新規公開企業の会計スキャンダル勃発、市場の警戒も

 その一方で、中国企業への投資過熱を牽制する動きも出ている。12月に入って行われた中国企業2社のIPOでは、公開初日の売り出し価格を予定公募価格より切り下げなくてはいけなかった事実から、投資家が中国企業の新規公開株への慎重な動きを見せ始めているとするメディアもある。

 2007年10月17日付の米ウォールストリート・ジャーナル紙によれば、「利益の信頼性はどの程度あるのだろうか」「ドットコム・バブルの二の舞にはなるまいか」という懸念を示すアナリストの声を紹介している。実際、利益の信頼性については、上場後半年を経ずして元従業員からの告発で不正会計の疑いが明るみに出て、大きく市場の信頼を揺るがす企業も現れた。

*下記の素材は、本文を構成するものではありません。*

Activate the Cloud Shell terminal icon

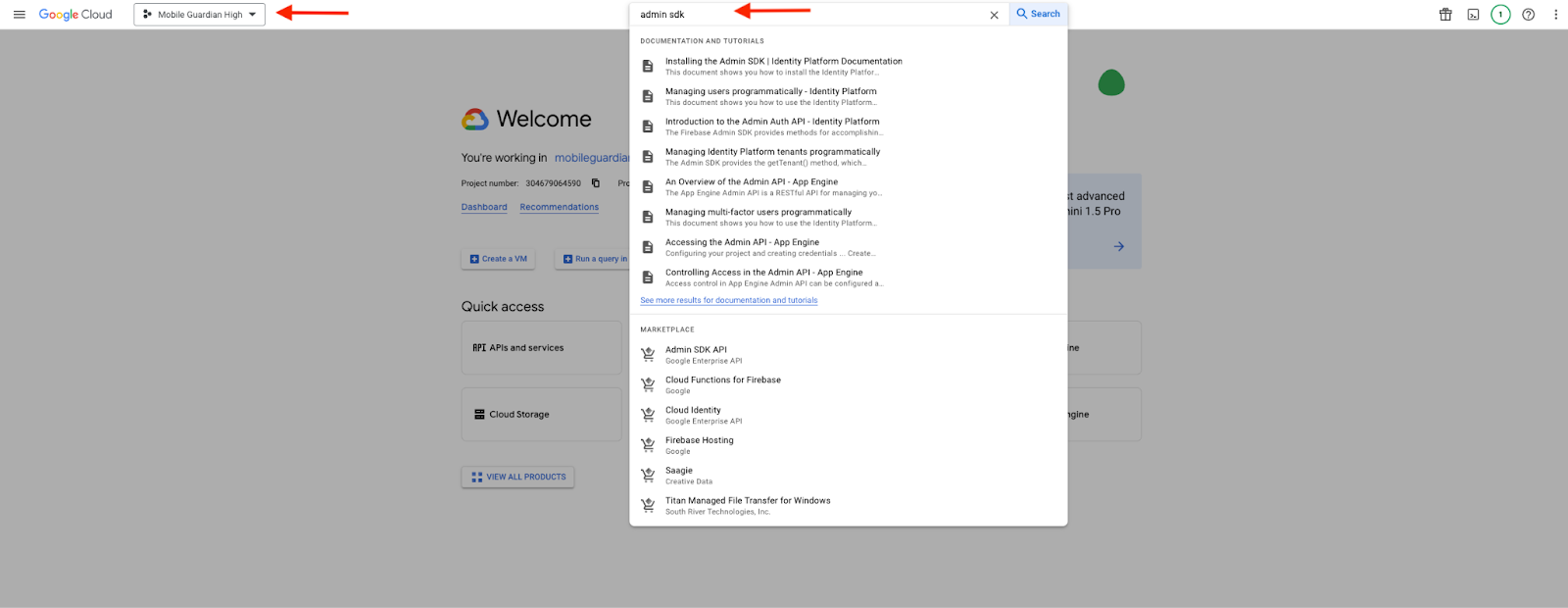(x=1473, y=15)
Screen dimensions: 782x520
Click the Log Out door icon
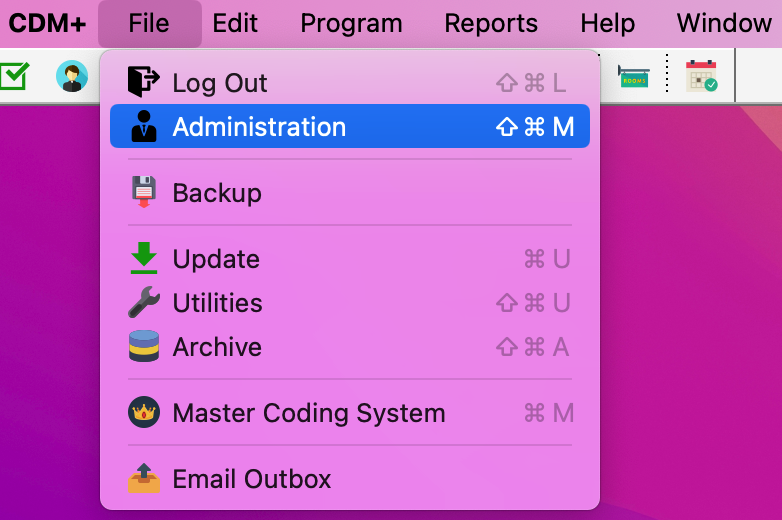[144, 82]
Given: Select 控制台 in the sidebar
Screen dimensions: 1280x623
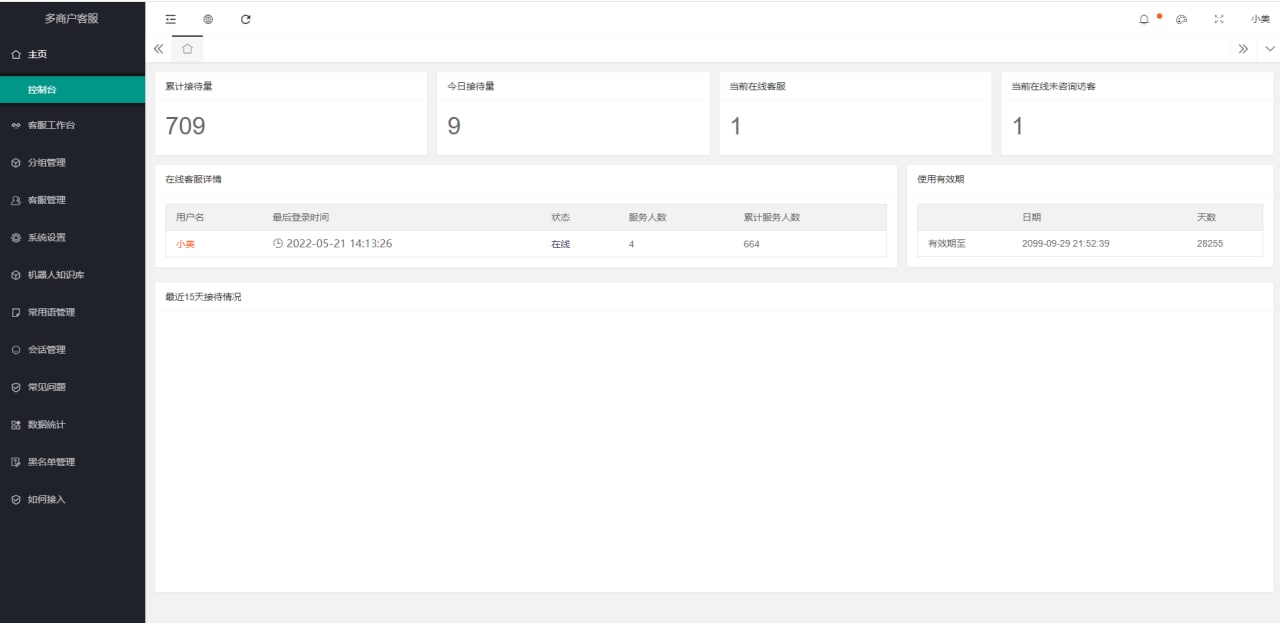Looking at the screenshot, I should (x=42, y=89).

 2007年5月17日にニューヨーク証券取引所(NYSE)に上場したLDK ソーラーは、中国南部江西省に拠点を置く太陽熱発電用のシリコンウエハーを製造する企業である。クリーンエネルギーへの関心の高まりを受けて、同社の株式は公開後4カ月で73.95ドル、売り出し価格の3倍近い高値をつけた。

■2007年の主な中国企業の米国での新規株式公開
企業名 Giant Interactive Group LDK Solar China Nepstar Chain Drugstore China Nepstar Chain Drugstore Xinhua Finance Media Limited
創業 2004 2005 1995 1998 2005
地域 上海 江西州
新宇城市
深セン Bauding,China 上海
新規株式
公開日付
10/31/2007 5/31/2007 11/8/2007 6/7/2007 3/8/2007
売り出し価格
(ドル)
15.50 27.00 16.20 11.00 13.00
現在の株価
(12月7日)
13.00 45.75 16.52 31.91 6.80
株価増減率
(%)
-16.01 69.40 2.00 190.10 -47.70
調達額
(億ドル)
8.9 4.7 3.3 3.2 3.0
業種 ソフトウエア エネルギー 小売(ドラッグ
ストア)
エネルギー メディア

※企業名をクリックするとIPOホーム・ドット・コムの情報ページへ飛びます。

 しかし、その動きに水を差す動きが秋に表面化した。2007年9月下旬、同社の元財務部長チャーリー・シツ氏が、LDKソーラーがシリコン素材の棚卸し資産を正しく評価していない疑いがあるとSEC(米証券取引委員会)と同社の外部監査人であったKPMG香港事務所へ告発文を送ったのである。 

株価は一時、半値以下に

 棚卸し資産の評価に関しては、米国会計基準では低価法を強制適用しており、これによって取得原価と時価を比べて、低い価格の方で財務諸表に計上することになる。シツ氏の主張では、同社の保有する棚卸し資産の3分の2以上は購買後180日以上がたつ古い在庫で、シリコンウエハーの作成には投入できない品質であり、大きく評価を切り下げるべきものだという。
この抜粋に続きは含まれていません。